Role of TRAP1 and estrogen receptor alpha in patients with ovarian cancer -A study of the OVCAD consortium
Aust, Stefanie × Bachmayr-Heyda, Anna Tong, Dan Darb-Esfahani, Silvia Denkert, Carsten Chekerov, Radoslav Sehouli, Jalid Mahner, Sven Van Gorp, Toon Vergote, Ignace Speiser, Paul Horvat, Reinhard Zeillinger, Robert Pateisky, Petra Pils, Dietmar #
Molecular Cancer vol:11
ABSTRACT: BACKGROUND: The role of the tumor necrosis factor receptor associated protein 1 (TRAP1) -- supposed to be involved in protection of cells from apoptosis and oxidative stress -- has just started to be investigated in ovarian cancer. TRAP1 has been shown to be estrogen up-regulated in estrogen receptor alpha (ERalpha) positive ovarian cancer cells. The clinical impact of TRAP1 is not clear so far and the significance of ERalpha expression as therapeutic and prognostic marker is still controversial. Therefore, we investigated the importance of TRAP1 together with ERalpha in regard to clinicopathological parameters, chemotherapy response, and survival.Methods and resultsExpressions of TRAP1 and ERalpha were evaluated by immunohistochemical staining of tissue microarrays comprised of 208 ovarian cancer samples. TRAP1 was highly expressed in 55% and ERalpha was expressed in 52% of all cases. High TRAP1 expression correlated significantly with ERalpha (p < 0.001) but high TRAP1 expression was also found in 42% of ERalpha negative cases. High TRAP1 expression correlated significantly with favorable chemotherapy-response (HR = 0.48; 95%CI 0.24-0.96, p=0.037) and showed a significant impact on overall survival (OS) (HR = 0.65; 95%CI 0.43-0.99, p = 0.044). ERalpha expression was a favorable prognostic factor for OS in univariate and multivariate analyses.
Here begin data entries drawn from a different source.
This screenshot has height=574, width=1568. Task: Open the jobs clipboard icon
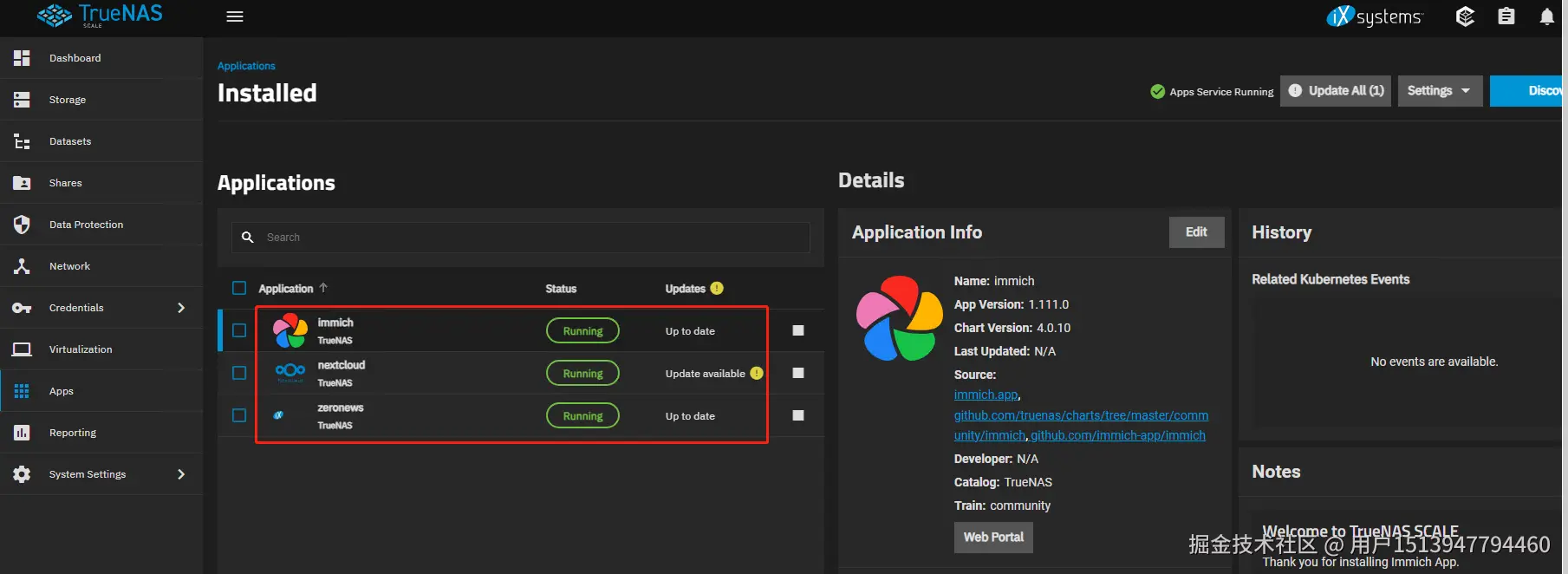point(1506,16)
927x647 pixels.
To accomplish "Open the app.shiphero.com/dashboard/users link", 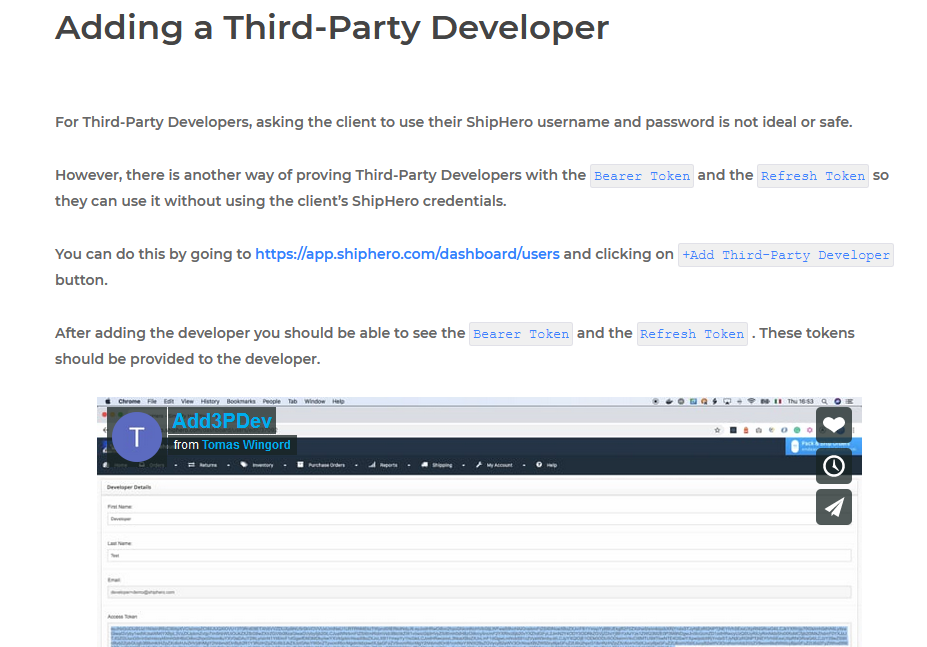I will pos(407,254).
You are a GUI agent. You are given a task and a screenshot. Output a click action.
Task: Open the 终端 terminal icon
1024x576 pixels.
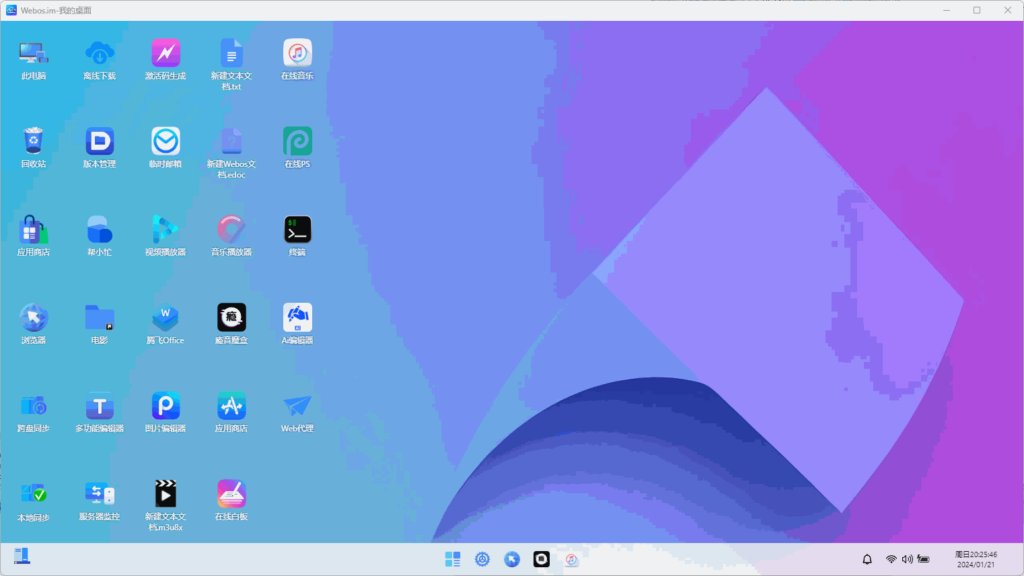pos(297,230)
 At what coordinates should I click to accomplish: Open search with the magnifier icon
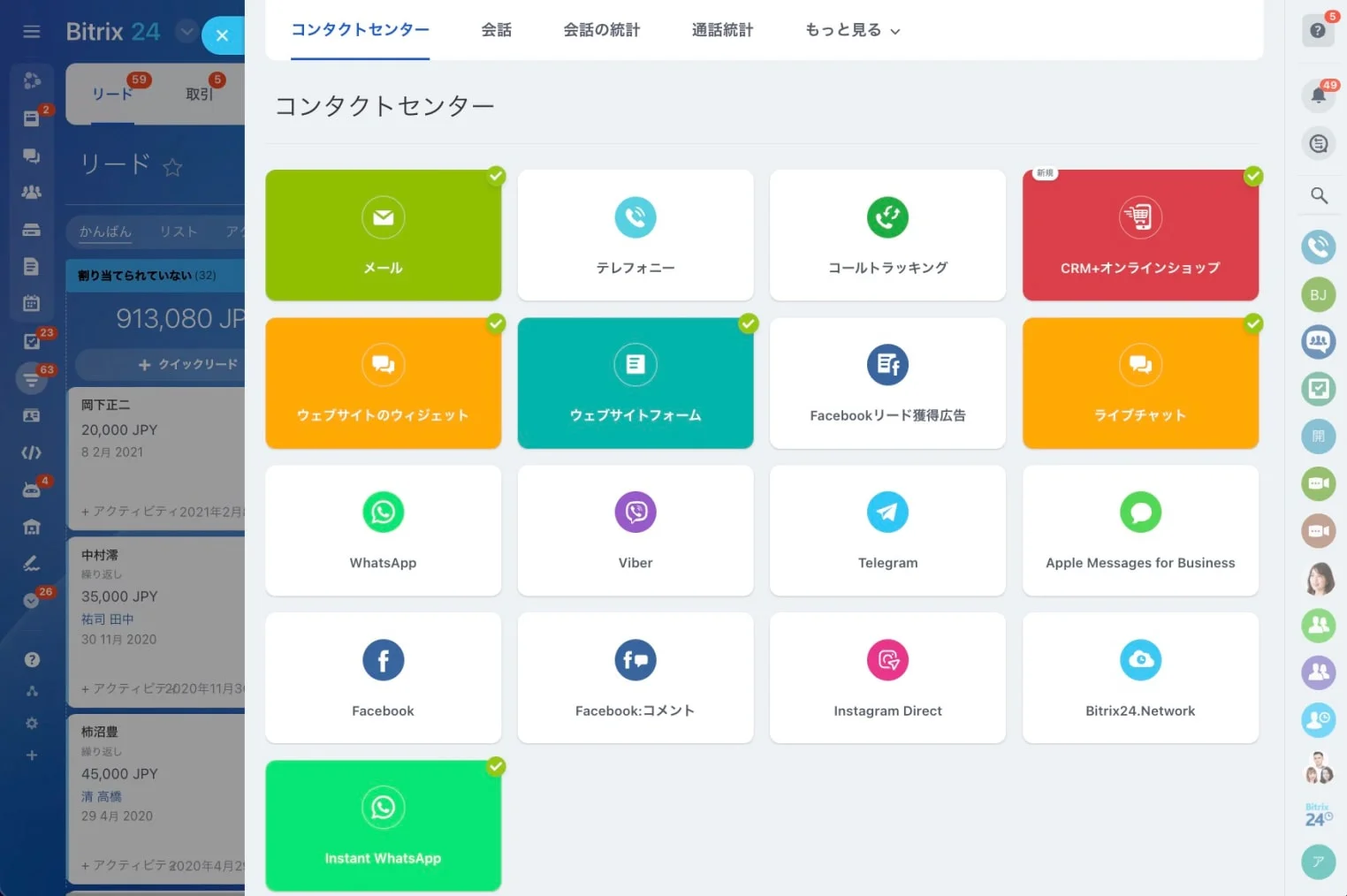1318,195
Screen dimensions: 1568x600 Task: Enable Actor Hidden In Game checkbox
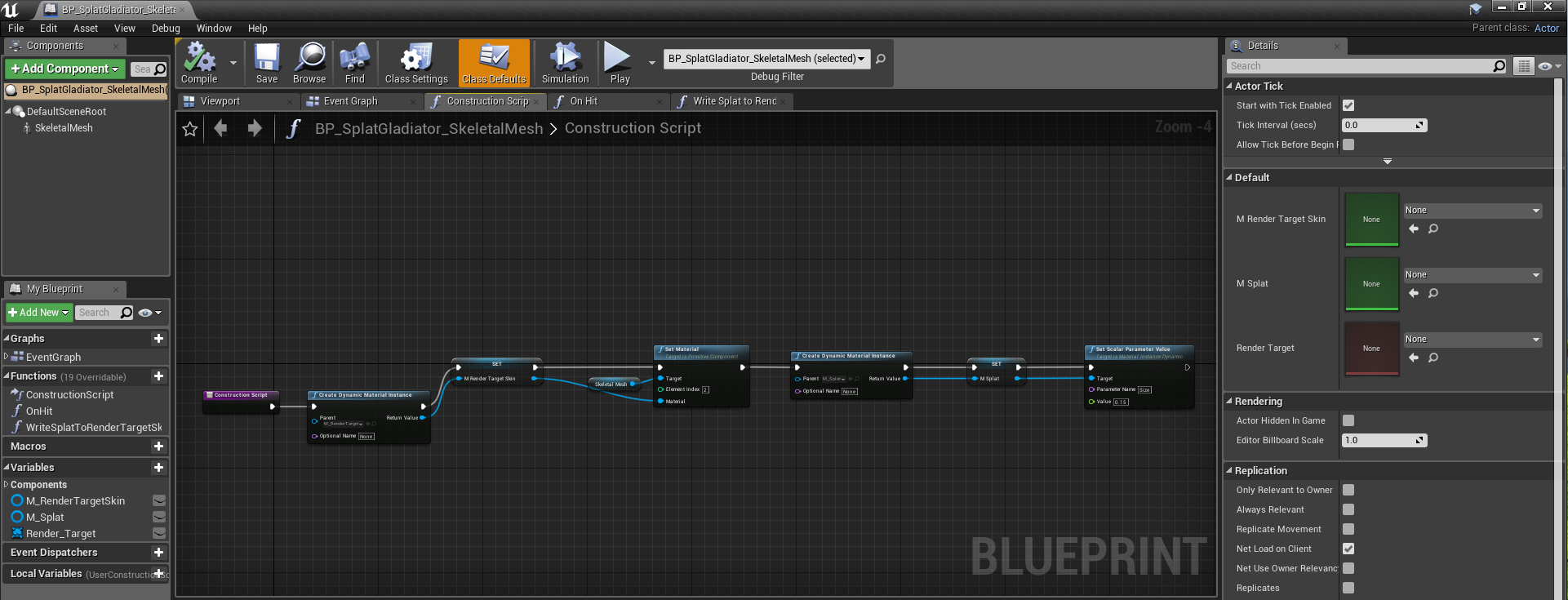click(x=1348, y=420)
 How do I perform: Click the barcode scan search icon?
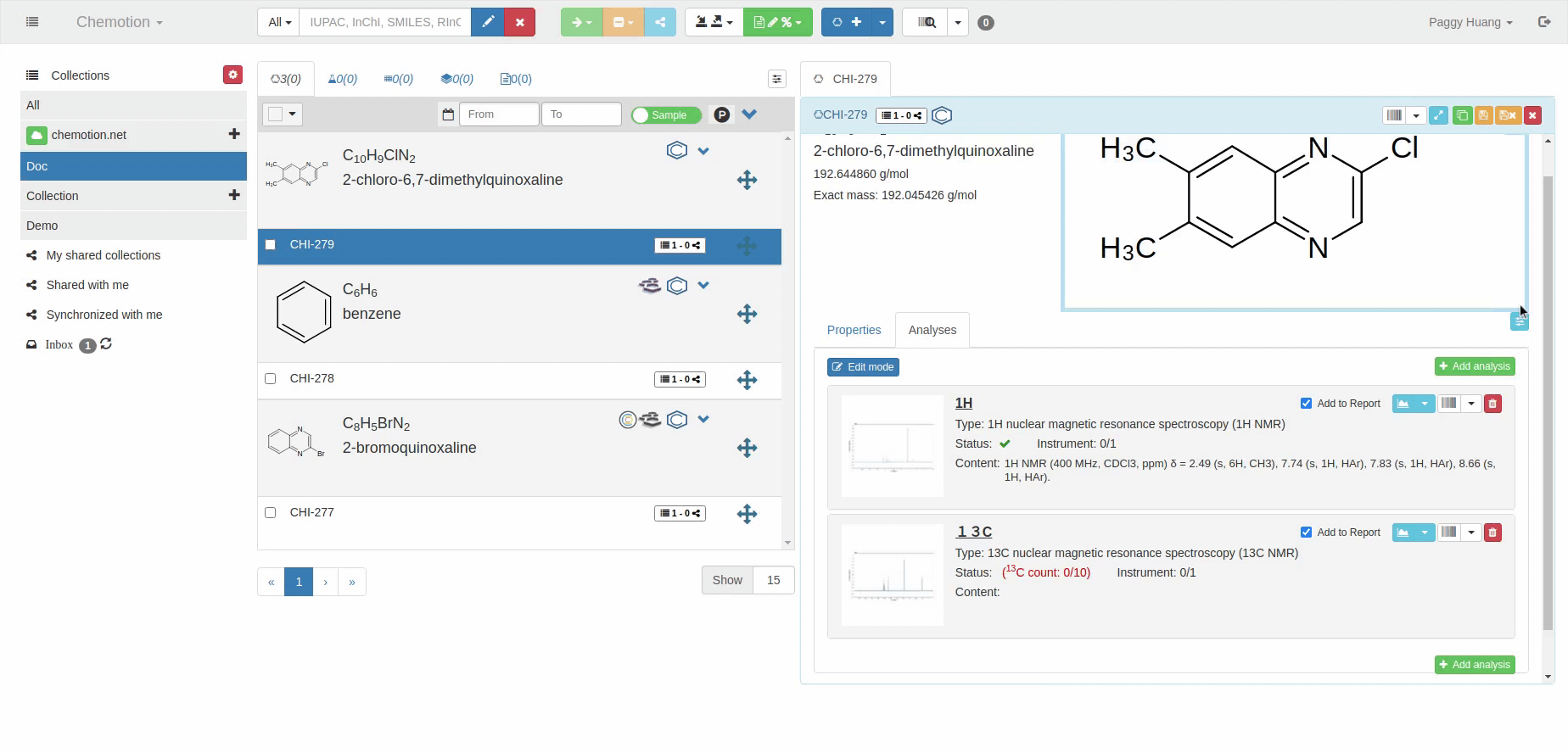point(925,22)
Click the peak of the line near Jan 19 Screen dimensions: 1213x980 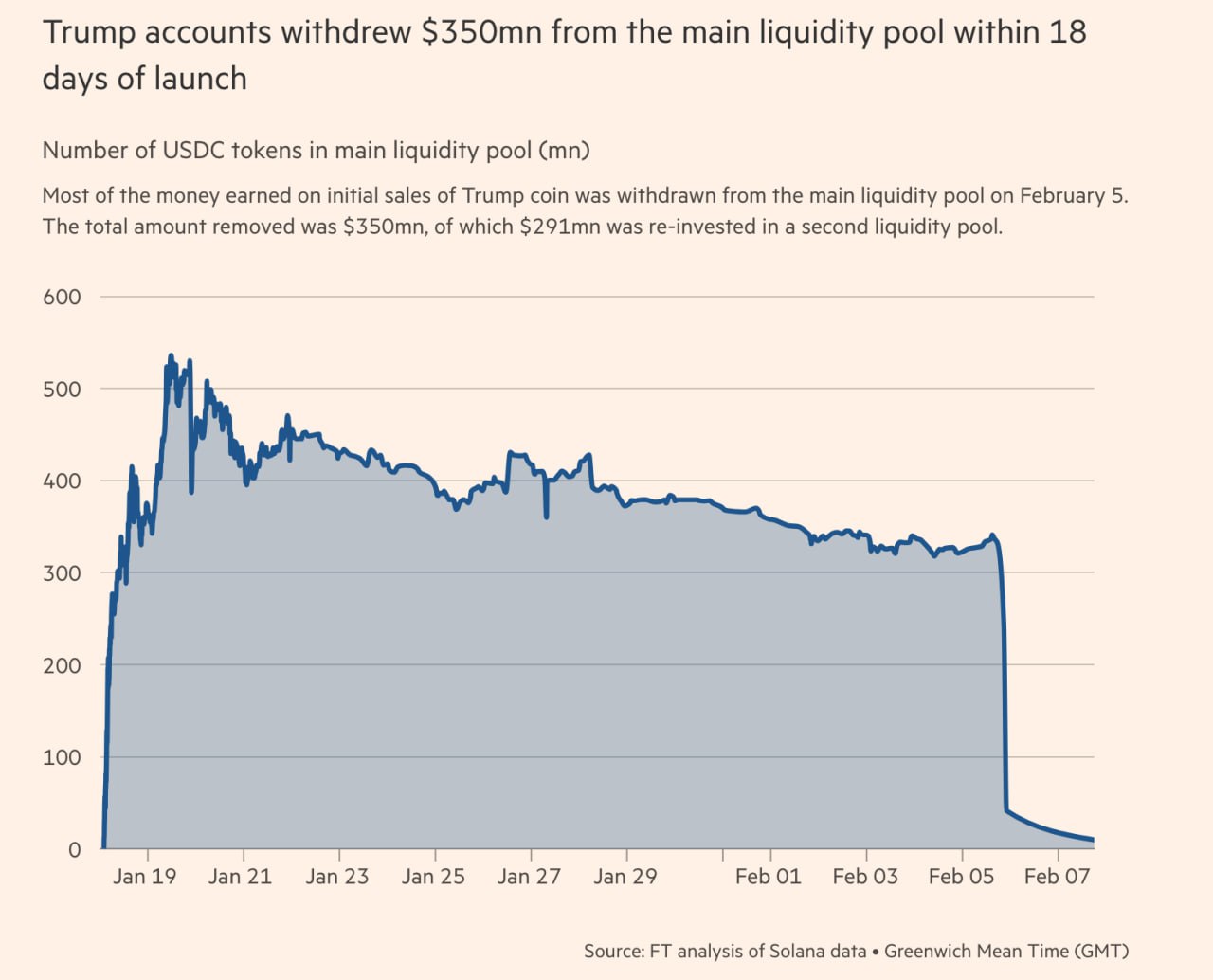click(x=171, y=356)
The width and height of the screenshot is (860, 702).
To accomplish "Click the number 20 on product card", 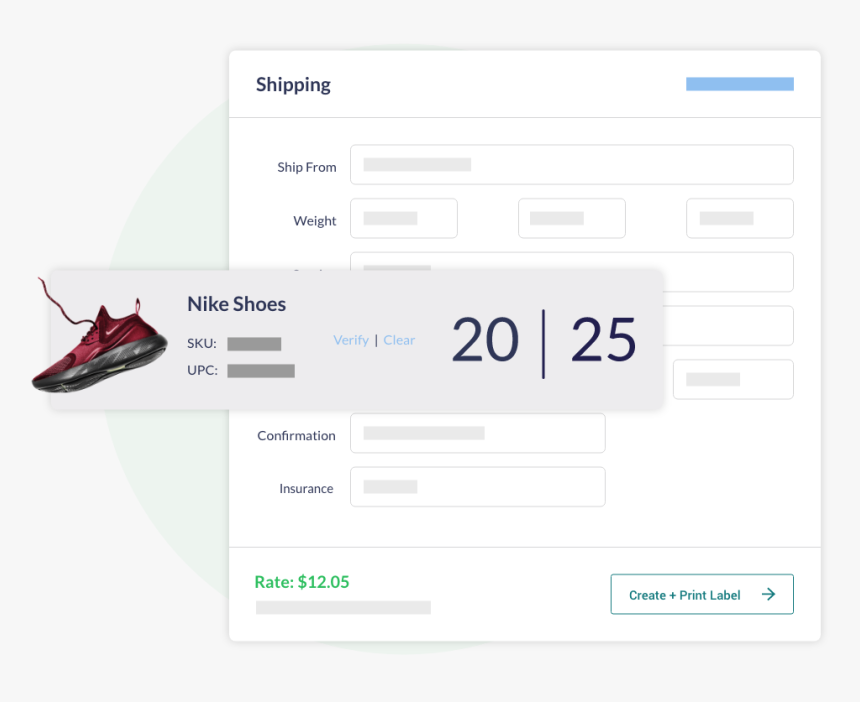I will pos(485,340).
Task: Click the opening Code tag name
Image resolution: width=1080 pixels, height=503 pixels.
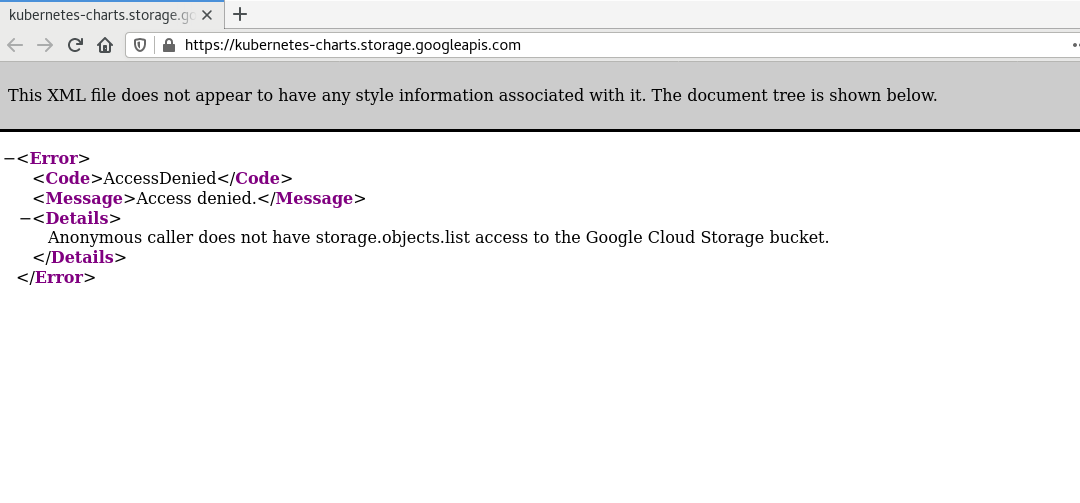Action: (67, 178)
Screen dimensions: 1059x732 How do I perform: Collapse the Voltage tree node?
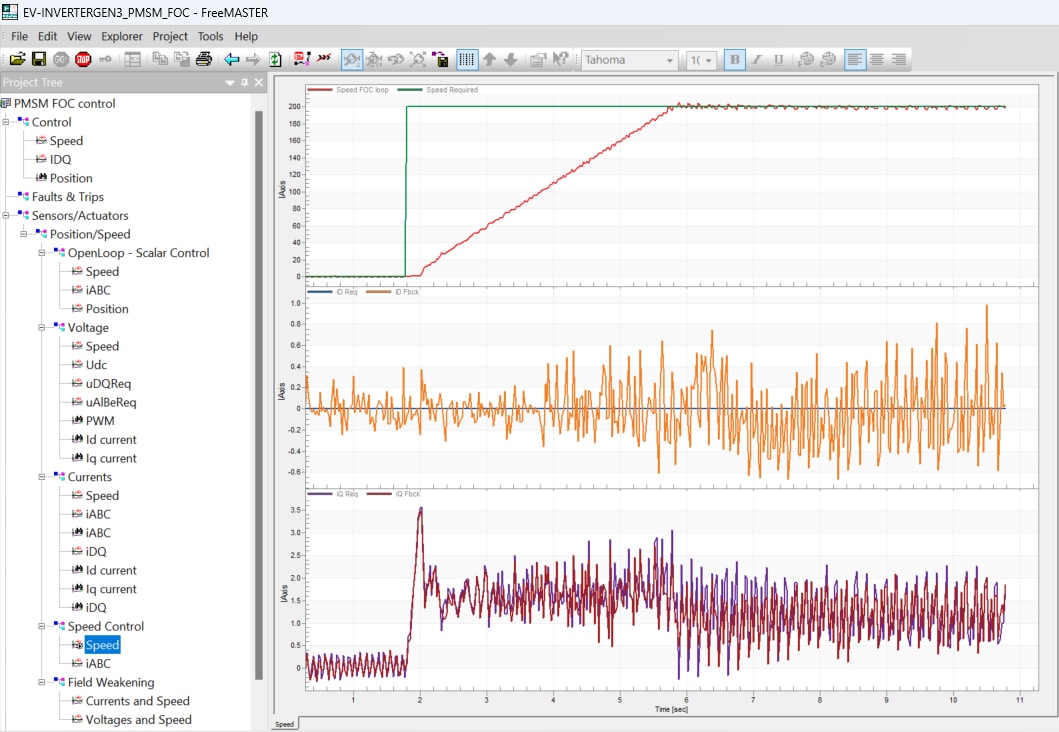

Interestingly, the combined pattern (ERalpha positive and/or TRAP1-high) revealed the strongest independent and significant positive influence on OS (HR = 0.41; 95%CI 0.27-0.64). CONCLUSION: Immunohistochemical evaluation of TRAP1 together with ERalpha provides significant prognostic information. TRAP1 alone is significantly associated with chemotherapy response and overall survival, rendering TRAP1 as interesting scientific and therapeutic target.